## Enunciado
Copie da página sobre Ana Rosa o trecho que vai de "Depois disso, sua" até "confessa entre risos.", incluindo essas palavras.

## Página
-.-.-
Depois disso, sua paixão pelo teatro passou a se revelar nas mais diversas situações. No colégio, muito antes de frequentar aulas formais de atuação, Ana transformava os trabalhos de português em performances. "Eu cantava os textos e dirigia. Só que depois que eu entrei para faculdade de teatro, nunca me dei conta que eu dirigia", confessa entre risos.
Ana Rosa.
Ana Rosa.
Aos 15 anos, voltou a Curitiba para concluir o ensino médio e, mais tarde, cursou a graduação no Rio de Janeiro. Ao ingressar na faculdade de teatro, inicialmente focou em seu desenvolvimento como atriz, conquistando reconhecimento e oportunidades em diversos palcos. "Eu entrei para fazer o meu processo de aprendizagem para atriz e fui atriz e me saía bem. Fui sempre convidada, sempre participei de bons trabalhos", relembra.
-.-.-
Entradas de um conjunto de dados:
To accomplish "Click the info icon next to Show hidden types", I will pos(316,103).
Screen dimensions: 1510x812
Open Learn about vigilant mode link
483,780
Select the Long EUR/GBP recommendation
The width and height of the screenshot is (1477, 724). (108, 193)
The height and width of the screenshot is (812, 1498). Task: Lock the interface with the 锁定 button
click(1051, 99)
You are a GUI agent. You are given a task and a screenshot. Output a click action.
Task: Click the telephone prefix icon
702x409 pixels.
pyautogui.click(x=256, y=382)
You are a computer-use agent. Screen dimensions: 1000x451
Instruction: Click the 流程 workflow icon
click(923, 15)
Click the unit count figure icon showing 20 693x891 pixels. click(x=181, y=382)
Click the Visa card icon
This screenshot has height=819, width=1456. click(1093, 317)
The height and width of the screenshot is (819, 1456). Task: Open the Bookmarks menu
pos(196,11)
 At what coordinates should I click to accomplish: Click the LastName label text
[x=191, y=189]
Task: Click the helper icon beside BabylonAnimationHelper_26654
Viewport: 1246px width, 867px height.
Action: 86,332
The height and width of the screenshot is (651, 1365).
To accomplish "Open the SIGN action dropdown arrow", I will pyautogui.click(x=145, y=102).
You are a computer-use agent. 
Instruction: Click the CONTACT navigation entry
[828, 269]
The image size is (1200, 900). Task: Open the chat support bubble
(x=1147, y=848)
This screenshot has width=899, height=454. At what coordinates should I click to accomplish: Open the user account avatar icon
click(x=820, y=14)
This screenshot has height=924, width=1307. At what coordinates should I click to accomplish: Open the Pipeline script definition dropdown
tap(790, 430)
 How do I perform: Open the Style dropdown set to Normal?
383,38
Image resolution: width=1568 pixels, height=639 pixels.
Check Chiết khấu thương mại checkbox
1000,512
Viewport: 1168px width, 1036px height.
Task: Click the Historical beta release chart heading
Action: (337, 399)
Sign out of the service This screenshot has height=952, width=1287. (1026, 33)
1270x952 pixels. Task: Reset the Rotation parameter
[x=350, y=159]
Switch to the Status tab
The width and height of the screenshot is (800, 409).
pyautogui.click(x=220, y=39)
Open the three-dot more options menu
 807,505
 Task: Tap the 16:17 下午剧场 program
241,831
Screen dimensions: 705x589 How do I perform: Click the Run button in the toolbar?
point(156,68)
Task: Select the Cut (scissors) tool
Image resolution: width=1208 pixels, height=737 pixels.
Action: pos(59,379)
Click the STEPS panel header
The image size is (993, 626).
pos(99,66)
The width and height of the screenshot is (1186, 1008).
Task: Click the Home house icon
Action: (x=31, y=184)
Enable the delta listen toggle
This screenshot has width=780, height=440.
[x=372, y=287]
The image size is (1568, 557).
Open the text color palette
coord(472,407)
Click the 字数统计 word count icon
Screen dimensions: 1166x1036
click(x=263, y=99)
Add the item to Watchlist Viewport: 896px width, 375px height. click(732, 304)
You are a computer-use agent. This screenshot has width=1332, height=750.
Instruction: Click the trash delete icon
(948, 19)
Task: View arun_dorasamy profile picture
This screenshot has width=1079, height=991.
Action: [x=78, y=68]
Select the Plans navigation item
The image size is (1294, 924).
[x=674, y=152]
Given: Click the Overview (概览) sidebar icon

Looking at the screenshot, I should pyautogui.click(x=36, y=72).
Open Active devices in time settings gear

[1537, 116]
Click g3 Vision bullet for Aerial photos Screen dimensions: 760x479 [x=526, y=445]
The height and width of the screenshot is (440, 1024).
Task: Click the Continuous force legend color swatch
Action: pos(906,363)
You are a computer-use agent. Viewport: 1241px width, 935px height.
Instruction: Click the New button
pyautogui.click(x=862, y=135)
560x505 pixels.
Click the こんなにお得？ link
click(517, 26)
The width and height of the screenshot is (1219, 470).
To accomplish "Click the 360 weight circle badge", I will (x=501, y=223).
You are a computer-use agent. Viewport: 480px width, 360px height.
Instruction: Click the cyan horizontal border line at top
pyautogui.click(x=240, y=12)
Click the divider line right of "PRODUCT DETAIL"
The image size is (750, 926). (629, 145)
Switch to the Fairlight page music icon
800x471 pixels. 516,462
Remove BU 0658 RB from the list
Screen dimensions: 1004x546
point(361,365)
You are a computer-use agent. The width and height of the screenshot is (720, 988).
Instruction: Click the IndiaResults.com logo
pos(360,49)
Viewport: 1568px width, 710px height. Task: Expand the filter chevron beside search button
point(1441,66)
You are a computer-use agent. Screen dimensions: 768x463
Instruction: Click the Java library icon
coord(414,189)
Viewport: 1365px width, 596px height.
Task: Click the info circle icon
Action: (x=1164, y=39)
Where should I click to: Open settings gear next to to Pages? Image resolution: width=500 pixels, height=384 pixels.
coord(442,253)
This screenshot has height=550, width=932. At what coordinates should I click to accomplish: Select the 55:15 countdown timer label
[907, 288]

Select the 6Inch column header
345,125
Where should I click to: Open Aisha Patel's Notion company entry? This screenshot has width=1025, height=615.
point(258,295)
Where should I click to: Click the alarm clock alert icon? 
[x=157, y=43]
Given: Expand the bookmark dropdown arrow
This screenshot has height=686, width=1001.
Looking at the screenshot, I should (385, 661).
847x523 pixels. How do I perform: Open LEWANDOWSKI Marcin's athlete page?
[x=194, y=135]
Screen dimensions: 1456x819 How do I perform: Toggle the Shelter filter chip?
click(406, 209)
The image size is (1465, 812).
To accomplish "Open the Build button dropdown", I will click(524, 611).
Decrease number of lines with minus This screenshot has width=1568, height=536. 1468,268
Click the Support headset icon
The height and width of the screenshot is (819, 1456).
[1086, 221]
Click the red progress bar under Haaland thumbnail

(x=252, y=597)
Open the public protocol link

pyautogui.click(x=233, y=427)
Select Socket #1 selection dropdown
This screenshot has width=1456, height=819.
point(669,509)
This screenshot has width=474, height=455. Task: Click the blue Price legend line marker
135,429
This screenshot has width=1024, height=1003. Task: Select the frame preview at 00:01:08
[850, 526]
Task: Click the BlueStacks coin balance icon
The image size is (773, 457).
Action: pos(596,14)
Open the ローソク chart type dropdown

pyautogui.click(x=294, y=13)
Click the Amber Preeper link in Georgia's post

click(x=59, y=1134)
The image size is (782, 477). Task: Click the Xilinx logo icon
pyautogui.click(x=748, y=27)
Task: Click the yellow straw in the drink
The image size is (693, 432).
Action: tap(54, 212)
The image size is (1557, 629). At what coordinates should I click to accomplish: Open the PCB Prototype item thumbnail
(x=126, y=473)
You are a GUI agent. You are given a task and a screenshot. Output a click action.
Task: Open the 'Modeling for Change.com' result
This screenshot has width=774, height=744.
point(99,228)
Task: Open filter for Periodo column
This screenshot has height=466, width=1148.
-.-.-
## Resolução escrita
Depois disso, sua paixão pelo teatro passou a se revelar nas mais diversas situações. No colégio, muito antes de frequentar aulas formais de atuação, Ana transformava os trabalhos de português em performances. "Eu cantava os textos e dirigia. Só que depois que eu entrei para faculdade de teatro, nunca me dei conta que eu dirigia", confessa entre risos.